==== Records for the task

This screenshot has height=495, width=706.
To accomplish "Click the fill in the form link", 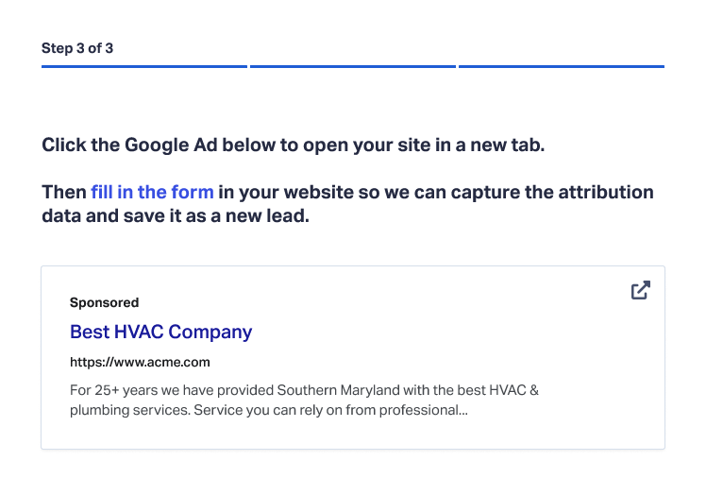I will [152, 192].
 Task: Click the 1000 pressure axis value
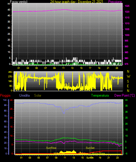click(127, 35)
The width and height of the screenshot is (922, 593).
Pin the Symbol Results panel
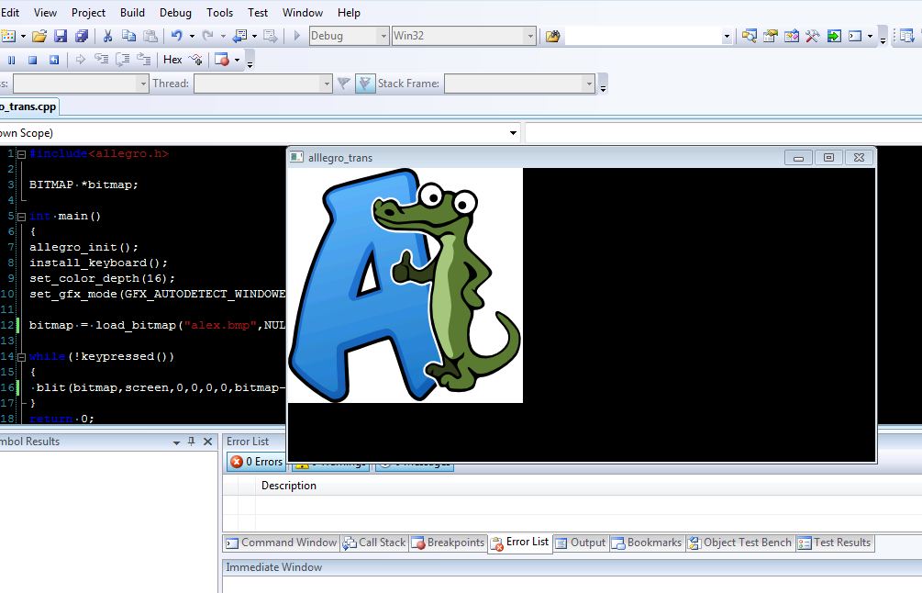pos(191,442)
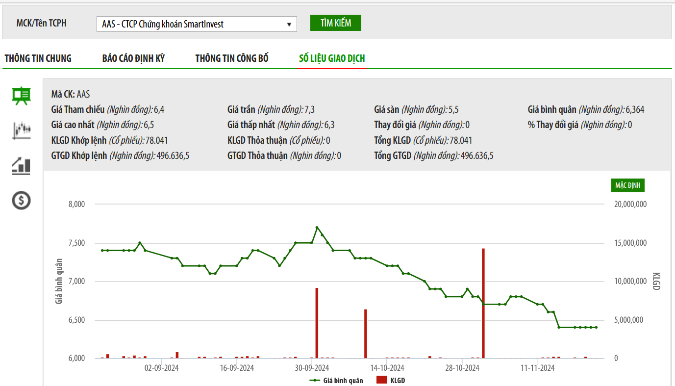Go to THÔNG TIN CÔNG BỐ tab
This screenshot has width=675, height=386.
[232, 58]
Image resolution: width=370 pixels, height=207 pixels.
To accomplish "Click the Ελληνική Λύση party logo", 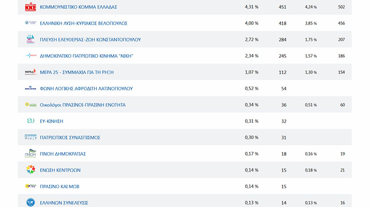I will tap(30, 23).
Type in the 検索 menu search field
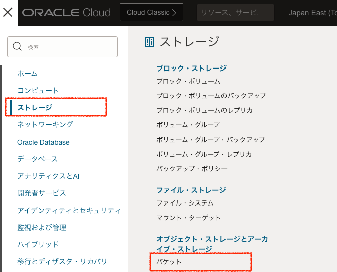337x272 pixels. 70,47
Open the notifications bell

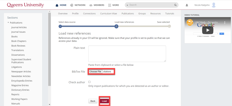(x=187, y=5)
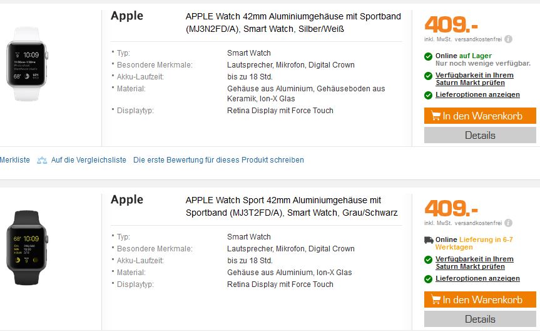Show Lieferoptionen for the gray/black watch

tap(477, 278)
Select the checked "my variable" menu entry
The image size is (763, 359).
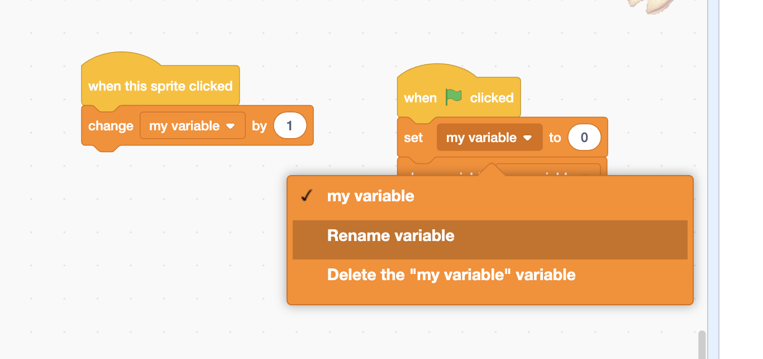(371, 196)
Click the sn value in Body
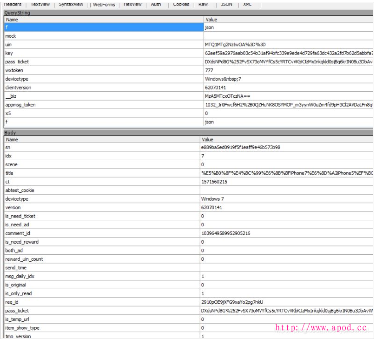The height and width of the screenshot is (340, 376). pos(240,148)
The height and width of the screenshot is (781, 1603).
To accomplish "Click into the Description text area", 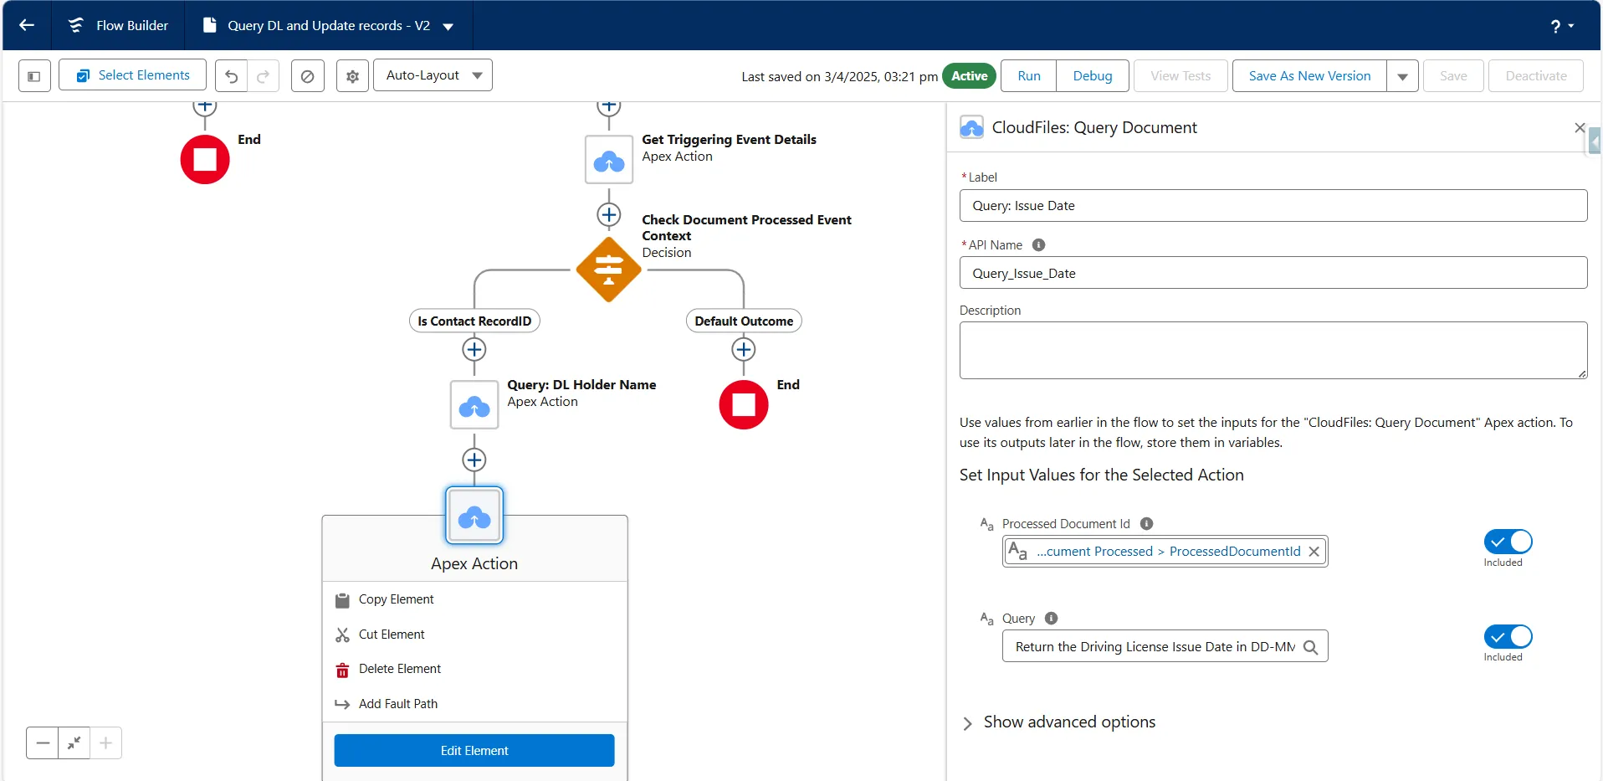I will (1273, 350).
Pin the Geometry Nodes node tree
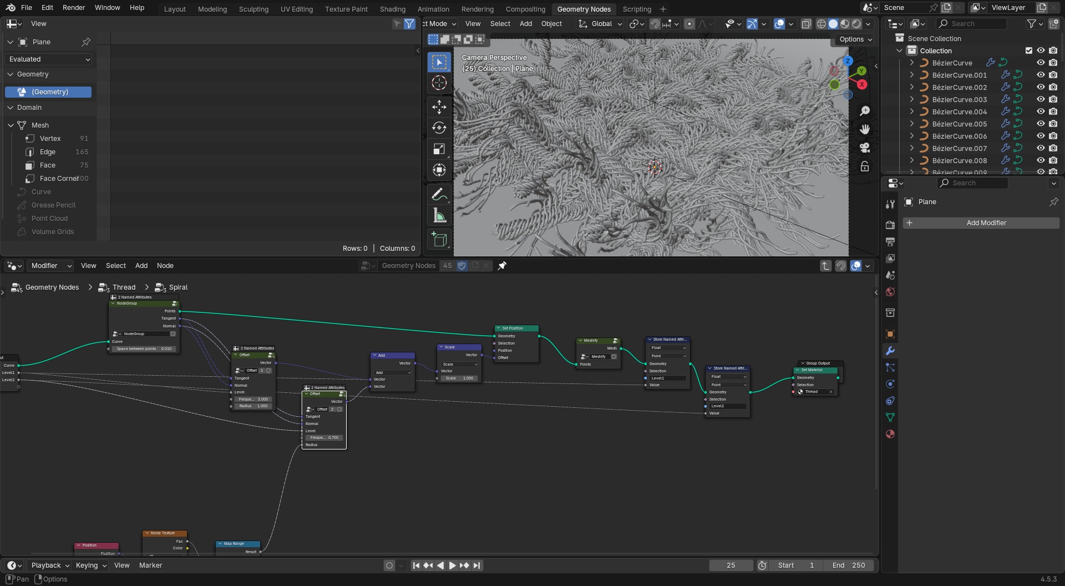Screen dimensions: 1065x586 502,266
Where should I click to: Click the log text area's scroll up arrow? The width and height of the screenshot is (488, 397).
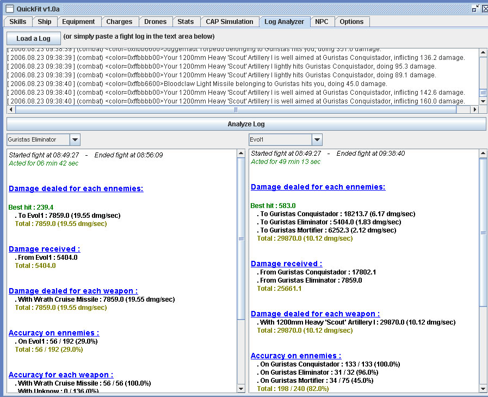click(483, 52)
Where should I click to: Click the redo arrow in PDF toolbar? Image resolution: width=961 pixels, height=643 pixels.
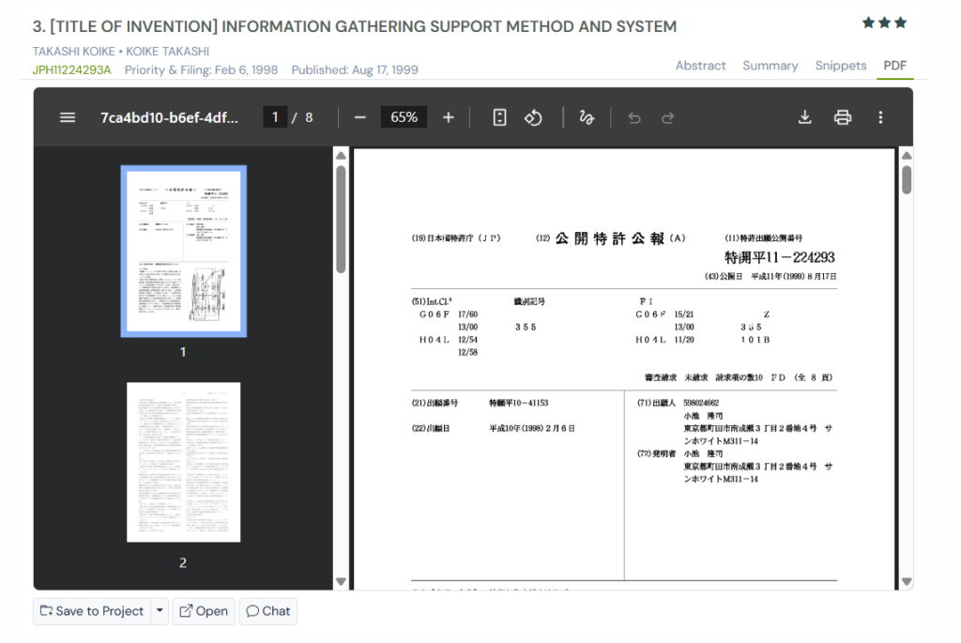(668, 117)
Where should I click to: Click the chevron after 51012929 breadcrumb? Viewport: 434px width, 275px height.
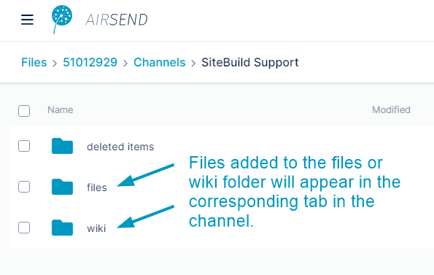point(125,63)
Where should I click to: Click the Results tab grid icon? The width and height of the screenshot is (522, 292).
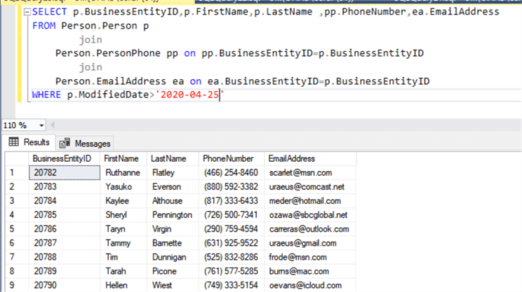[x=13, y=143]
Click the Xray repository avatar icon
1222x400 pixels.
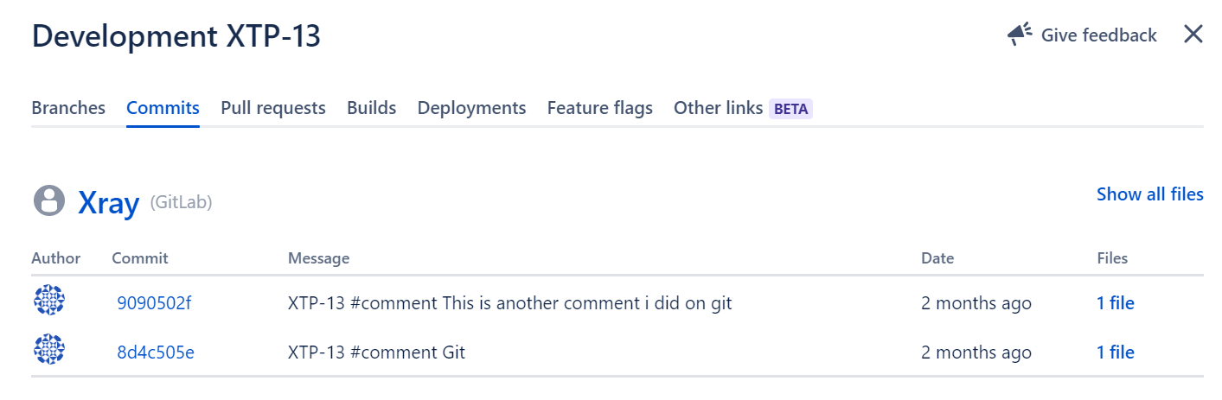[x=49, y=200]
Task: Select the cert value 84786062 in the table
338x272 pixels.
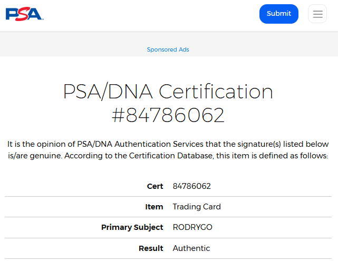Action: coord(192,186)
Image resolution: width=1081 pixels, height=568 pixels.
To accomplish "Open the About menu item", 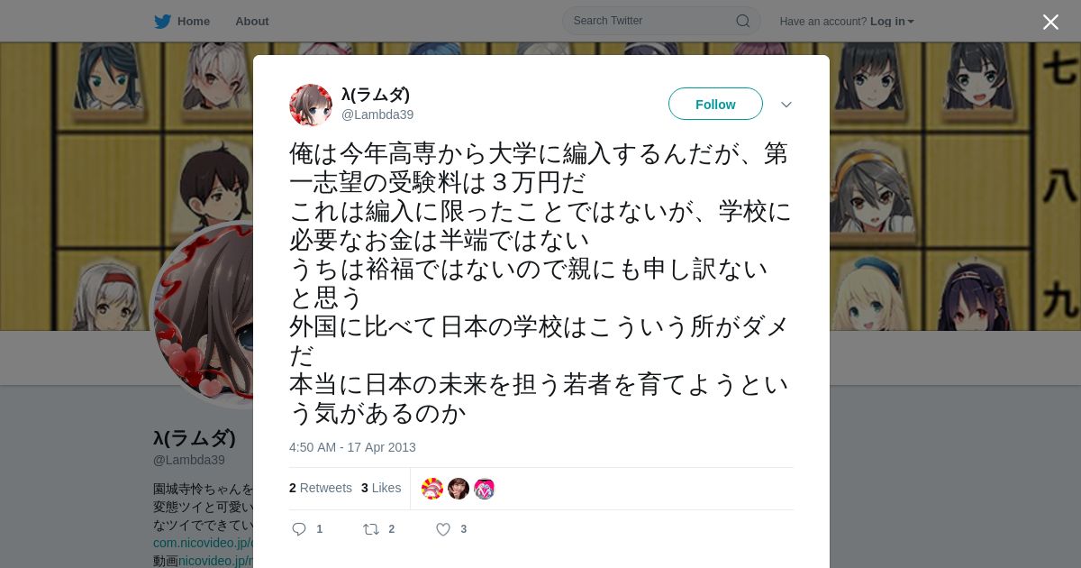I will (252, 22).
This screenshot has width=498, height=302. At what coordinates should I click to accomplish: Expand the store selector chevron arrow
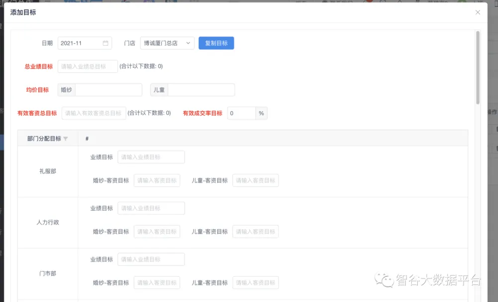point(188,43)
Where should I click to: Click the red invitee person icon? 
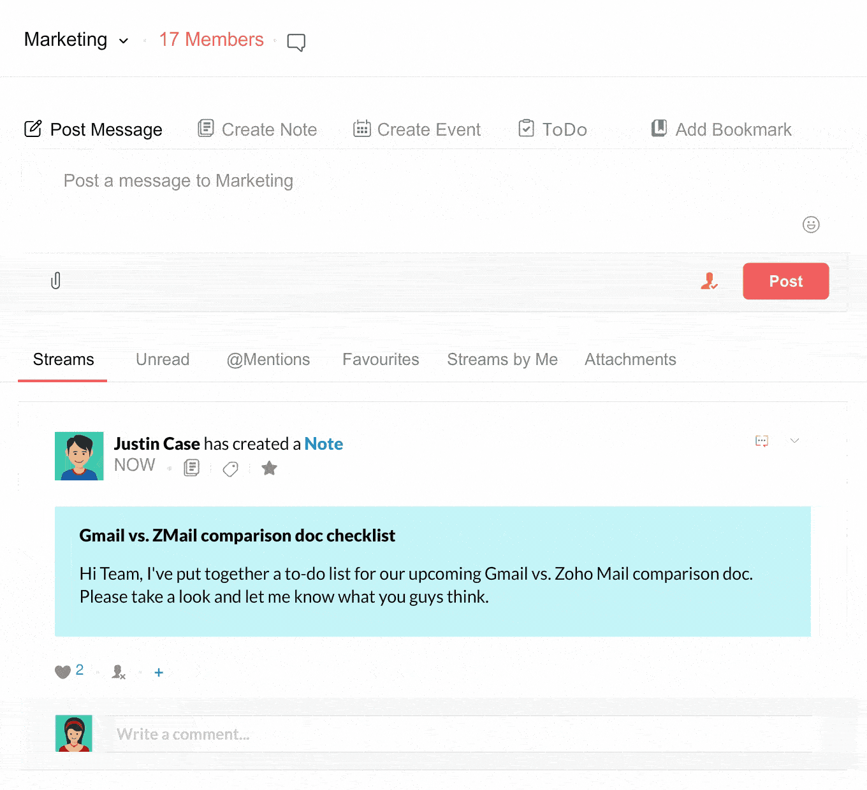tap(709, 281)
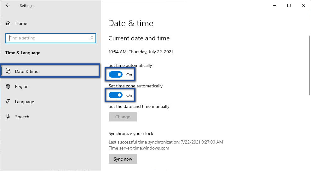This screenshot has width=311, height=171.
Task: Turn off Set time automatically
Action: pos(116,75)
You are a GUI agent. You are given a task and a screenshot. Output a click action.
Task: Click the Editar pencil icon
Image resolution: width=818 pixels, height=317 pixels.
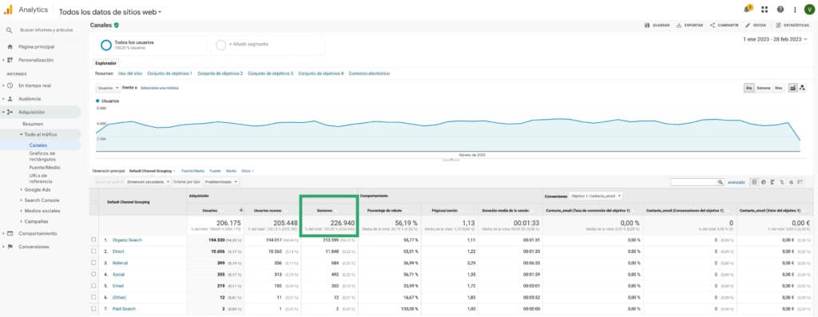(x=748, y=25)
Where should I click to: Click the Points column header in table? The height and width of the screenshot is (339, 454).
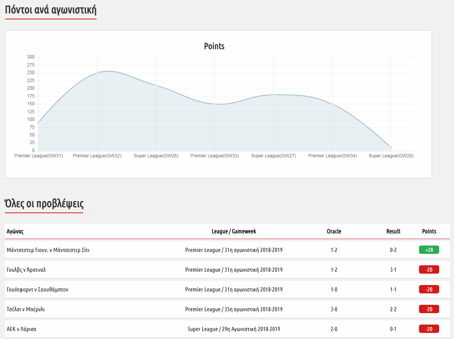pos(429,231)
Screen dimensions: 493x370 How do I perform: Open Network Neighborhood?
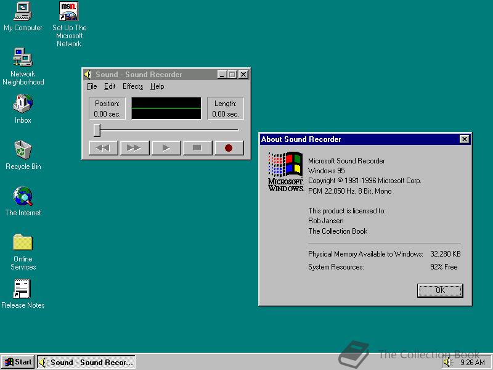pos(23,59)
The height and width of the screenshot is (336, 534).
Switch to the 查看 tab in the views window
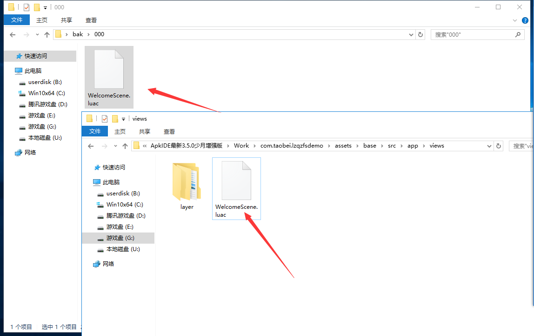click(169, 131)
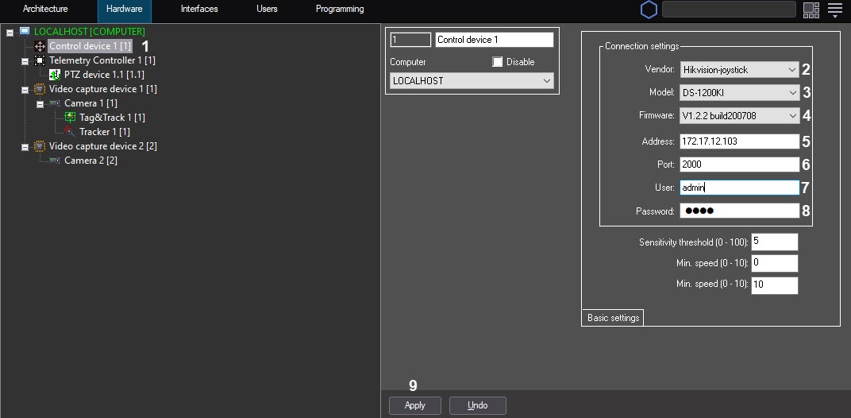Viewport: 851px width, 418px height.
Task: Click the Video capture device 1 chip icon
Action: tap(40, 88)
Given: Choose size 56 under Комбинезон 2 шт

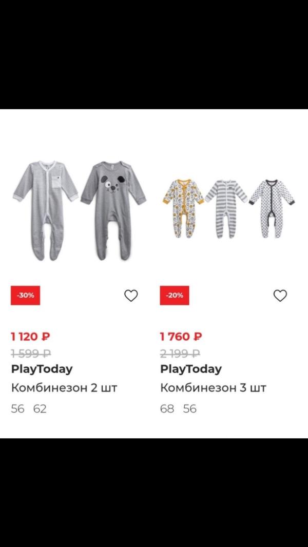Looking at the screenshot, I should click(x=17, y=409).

========

Take the line containing "You are a GUI" and every line after it to the end of the records, and restate them verbatim, with no pictures.

You are a GUI agent. You are given a task and a screenshot. Output a click action.
Task: Click the Editar pencil icon
Image resolution: width=818 pixels, height=317 pixels.
(x=748, y=25)
Where should I click to: Click the Points column header in table? The height and width of the screenshot is (339, 454).
pos(429,231)
Screen dimensions: 493x370 How do I perform: Open Network Neighborhood?
pos(23,59)
The height and width of the screenshot is (336, 534).
Switch to the 查看 tab in the views window
click(169, 131)
Viewport: 851px width, 418px height.
Task: Click the Video capture device 1 chip icon
Action: tap(40, 88)
Given: Choose size 56 under Комбинезон 2 шт

Looking at the screenshot, I should click(x=17, y=409).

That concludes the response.